Chez Allard opened in 1932 and is a large place spread over several rooms. The tiny tables are closely placed and set with white clothes and napkins. French music is in the background of this old style restaurant. The lower half of the walls is dark wood and the top half is covered in fabric where there aren’t windows. Red velvet bench seating lines the walls that serve that tables that have wooden chairs opposite. Art is on the walls, the floor is tile and service is friendly and efficient. They offered a special 3 course lunch menu or an a la carte menu. The lunch menu is a good value at 34 euros but we wanted to try some of the items on their regular menu so chose to order a la carte.











An amuse bouche was a cucumber salad with a vinegar and parsley sauce. It was well seasoned and the crisp cucmubers were light and tasty.

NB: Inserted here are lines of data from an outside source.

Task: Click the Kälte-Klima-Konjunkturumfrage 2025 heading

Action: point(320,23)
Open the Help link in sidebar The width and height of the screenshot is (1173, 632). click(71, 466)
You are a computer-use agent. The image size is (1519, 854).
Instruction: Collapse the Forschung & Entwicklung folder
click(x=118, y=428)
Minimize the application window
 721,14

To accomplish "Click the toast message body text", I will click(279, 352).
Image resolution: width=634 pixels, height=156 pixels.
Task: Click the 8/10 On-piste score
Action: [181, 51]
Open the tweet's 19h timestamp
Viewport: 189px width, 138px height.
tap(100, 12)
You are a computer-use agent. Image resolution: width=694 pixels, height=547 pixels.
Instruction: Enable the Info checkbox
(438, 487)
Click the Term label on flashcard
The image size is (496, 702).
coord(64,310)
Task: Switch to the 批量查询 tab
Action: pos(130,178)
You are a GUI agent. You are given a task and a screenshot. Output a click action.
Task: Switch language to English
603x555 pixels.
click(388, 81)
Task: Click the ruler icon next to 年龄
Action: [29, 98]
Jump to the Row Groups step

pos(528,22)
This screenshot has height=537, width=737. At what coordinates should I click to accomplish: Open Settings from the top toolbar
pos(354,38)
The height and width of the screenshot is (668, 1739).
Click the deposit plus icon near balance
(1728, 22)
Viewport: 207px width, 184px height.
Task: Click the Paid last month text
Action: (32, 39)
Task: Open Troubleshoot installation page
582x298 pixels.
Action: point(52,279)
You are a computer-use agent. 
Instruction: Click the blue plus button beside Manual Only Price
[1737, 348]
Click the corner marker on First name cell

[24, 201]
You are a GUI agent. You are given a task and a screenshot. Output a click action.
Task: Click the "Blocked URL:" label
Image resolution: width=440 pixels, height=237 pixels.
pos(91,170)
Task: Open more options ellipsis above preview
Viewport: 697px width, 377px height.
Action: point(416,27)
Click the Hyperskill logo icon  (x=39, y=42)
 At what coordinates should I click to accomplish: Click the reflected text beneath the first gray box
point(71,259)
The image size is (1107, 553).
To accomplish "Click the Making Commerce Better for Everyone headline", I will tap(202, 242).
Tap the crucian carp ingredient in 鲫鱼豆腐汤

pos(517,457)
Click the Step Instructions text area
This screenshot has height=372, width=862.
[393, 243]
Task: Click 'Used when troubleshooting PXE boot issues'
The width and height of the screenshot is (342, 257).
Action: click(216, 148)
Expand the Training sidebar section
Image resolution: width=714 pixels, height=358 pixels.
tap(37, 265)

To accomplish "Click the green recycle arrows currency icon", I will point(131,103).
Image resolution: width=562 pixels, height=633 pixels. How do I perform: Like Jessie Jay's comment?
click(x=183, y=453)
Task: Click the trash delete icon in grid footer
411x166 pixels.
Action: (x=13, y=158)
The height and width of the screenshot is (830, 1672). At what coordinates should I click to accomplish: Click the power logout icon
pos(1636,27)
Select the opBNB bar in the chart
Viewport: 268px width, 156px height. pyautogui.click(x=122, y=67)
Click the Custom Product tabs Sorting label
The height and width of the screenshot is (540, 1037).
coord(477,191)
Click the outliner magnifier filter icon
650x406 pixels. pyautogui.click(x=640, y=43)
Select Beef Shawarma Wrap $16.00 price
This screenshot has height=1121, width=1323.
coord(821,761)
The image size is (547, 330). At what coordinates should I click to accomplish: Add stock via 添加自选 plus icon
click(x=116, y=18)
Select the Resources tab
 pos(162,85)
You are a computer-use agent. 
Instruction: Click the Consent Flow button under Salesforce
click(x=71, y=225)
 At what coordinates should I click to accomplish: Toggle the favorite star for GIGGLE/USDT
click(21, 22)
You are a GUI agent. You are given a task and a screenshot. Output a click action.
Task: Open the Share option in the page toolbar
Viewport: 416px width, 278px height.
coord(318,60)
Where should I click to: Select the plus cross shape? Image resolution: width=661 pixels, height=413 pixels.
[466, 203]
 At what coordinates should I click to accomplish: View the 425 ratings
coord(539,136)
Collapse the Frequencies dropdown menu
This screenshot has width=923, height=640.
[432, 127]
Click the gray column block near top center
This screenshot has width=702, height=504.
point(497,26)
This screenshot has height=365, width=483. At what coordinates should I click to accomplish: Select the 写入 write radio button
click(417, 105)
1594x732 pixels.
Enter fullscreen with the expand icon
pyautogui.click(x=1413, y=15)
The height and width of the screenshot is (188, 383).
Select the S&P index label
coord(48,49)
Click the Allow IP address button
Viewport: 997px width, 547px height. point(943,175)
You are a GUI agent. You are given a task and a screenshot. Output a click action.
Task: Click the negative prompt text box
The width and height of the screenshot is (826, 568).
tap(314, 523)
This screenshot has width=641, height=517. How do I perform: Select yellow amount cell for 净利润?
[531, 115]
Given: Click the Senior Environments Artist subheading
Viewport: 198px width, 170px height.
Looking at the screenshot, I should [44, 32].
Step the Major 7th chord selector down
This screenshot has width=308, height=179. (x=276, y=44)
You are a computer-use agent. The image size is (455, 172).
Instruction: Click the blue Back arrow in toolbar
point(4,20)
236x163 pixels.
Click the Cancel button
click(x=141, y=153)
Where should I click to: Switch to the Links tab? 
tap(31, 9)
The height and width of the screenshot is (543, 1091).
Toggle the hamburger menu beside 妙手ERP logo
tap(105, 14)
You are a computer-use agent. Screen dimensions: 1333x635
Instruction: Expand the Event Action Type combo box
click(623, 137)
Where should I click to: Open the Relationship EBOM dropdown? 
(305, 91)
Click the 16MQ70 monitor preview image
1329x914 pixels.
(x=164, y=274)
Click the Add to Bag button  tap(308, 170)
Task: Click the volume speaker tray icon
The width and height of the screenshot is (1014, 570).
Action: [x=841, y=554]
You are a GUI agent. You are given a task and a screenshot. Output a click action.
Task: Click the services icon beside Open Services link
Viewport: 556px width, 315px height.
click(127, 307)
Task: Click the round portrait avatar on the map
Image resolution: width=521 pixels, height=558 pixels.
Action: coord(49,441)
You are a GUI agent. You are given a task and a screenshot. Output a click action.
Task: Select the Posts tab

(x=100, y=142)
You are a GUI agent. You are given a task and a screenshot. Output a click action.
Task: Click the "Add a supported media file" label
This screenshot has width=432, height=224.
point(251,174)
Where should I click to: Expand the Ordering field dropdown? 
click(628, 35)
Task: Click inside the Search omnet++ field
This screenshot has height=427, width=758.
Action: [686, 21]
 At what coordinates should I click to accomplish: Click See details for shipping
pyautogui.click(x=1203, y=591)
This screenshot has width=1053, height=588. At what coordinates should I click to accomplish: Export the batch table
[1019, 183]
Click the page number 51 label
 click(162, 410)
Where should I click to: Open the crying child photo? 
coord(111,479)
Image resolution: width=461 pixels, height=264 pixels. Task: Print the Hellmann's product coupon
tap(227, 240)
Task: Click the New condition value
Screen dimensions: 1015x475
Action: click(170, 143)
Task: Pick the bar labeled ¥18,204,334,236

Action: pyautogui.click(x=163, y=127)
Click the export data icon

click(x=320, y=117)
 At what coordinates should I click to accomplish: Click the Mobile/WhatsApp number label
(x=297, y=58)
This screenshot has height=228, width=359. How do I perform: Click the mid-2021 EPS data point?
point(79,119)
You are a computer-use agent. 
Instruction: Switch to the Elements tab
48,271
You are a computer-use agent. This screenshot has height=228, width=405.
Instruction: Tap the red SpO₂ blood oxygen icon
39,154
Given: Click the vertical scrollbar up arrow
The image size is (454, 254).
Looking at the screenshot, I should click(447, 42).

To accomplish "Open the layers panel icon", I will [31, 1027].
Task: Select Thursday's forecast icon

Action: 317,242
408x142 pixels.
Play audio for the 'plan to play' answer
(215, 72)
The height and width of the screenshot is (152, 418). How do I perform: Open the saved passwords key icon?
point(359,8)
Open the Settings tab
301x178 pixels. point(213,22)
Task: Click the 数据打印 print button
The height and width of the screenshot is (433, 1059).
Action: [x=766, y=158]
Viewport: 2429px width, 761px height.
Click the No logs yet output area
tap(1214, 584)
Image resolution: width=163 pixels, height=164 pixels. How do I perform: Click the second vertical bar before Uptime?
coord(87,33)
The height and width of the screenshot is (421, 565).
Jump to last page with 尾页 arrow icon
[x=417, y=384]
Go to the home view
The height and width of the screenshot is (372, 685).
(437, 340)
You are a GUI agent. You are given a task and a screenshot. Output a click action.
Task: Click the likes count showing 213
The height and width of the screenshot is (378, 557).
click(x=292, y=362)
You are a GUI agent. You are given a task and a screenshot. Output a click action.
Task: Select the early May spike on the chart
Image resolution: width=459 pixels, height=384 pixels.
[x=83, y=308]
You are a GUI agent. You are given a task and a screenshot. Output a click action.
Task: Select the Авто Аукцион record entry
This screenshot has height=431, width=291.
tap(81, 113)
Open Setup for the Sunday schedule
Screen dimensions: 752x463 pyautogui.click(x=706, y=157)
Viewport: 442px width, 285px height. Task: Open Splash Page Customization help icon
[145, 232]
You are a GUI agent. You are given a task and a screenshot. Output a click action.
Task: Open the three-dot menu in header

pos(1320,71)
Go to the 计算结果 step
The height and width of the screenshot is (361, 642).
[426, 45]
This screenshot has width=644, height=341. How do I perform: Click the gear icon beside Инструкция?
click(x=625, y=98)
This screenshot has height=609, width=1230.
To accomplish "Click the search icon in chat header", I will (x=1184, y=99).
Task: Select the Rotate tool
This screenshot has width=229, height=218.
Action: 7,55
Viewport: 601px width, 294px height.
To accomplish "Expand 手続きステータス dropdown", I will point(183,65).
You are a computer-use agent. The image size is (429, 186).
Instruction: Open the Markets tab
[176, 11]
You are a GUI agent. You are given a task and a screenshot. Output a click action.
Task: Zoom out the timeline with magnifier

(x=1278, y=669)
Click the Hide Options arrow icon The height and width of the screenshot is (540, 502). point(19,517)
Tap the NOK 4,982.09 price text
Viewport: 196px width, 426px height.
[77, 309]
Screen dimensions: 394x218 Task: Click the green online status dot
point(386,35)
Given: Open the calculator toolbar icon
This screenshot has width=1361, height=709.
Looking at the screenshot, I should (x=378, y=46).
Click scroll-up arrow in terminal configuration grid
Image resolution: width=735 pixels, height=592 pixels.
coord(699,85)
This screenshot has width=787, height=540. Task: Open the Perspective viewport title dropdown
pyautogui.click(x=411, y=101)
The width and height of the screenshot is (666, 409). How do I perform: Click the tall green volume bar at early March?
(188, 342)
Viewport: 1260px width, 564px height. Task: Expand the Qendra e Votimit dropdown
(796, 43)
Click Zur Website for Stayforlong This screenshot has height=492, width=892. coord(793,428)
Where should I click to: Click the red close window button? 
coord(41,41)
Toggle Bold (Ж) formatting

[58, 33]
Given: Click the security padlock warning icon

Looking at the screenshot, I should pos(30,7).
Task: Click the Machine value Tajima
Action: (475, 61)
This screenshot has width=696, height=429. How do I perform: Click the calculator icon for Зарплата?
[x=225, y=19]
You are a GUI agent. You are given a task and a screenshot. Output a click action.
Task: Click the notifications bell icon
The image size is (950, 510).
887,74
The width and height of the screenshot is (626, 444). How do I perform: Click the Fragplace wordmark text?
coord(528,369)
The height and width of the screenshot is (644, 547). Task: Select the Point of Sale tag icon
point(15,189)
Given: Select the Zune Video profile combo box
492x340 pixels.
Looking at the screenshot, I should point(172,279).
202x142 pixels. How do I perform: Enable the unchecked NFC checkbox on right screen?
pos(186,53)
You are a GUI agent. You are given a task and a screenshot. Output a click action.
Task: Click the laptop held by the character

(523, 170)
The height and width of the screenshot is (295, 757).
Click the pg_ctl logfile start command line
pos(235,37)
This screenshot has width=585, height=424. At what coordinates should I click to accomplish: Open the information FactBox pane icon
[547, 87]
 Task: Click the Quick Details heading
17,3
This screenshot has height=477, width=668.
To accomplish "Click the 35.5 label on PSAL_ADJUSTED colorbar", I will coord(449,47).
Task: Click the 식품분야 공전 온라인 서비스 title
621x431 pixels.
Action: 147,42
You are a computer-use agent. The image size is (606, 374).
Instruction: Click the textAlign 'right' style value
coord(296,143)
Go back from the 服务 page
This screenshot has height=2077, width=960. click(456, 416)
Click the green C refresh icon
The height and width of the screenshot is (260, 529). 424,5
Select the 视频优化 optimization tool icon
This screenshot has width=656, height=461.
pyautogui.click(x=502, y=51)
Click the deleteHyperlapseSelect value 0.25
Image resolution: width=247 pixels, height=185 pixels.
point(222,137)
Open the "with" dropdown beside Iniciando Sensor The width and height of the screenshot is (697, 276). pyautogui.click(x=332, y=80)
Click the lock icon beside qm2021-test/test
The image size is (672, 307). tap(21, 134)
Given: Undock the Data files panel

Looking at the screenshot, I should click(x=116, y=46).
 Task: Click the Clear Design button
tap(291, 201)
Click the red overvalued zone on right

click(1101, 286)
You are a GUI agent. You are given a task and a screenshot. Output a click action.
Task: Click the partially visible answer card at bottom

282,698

Bread service was sliced brown bread with butter shaved from an enormous mound housed under a glass on the bread carving cart. Both were good.





Curled endives, bacon and croutons was one of the starters we chose to try. The well dressed frisee was topped with large lardoons and and croutons that had been soaked in the tasty dressing. It was exquisite. Each bite filled with flavor and texture.



The preserved duck foie gras with toasted country bread was two rounds of foie gras alongside an apple compote and some slices of the bread that had been toasted. The foie gras was creamy and well flavored and the compote added a fun bit of fruitiness. The crisp toast was the perfect vehicle to spread the rich foie gras on. It was really good.



Beef entrecôte was served with a peppered sauce on the side. It was cooked as requested with a good char on the outside. The surprise in this dish was the fabulous little potatoes that were underneath. Cooked to a perfect tender they had a wondeful texture and lovely potato flavor.




Tender ox cheeks and carrots came in a serving bowl that you could dish onto your plate. The bright carrots were a perfect contrast to the brown meat surrounded by its tasty brown gravy. The meat was tender and good and the serving very generous.





We were totally full and so had decided to not order dessert but had asked the server if the cake we saw on the cart was for the rum savarin. He then couldn’t let us leave without trying it and so gave us a couple slices to eat with our expresso. The Rum savarin cake is doused with rum, which was left at the table in case we wanted more, and served with lightly whipped Chantilly. It was rich and delicious and my fullness vanished when I tasted this traditional treat that was done perfectly.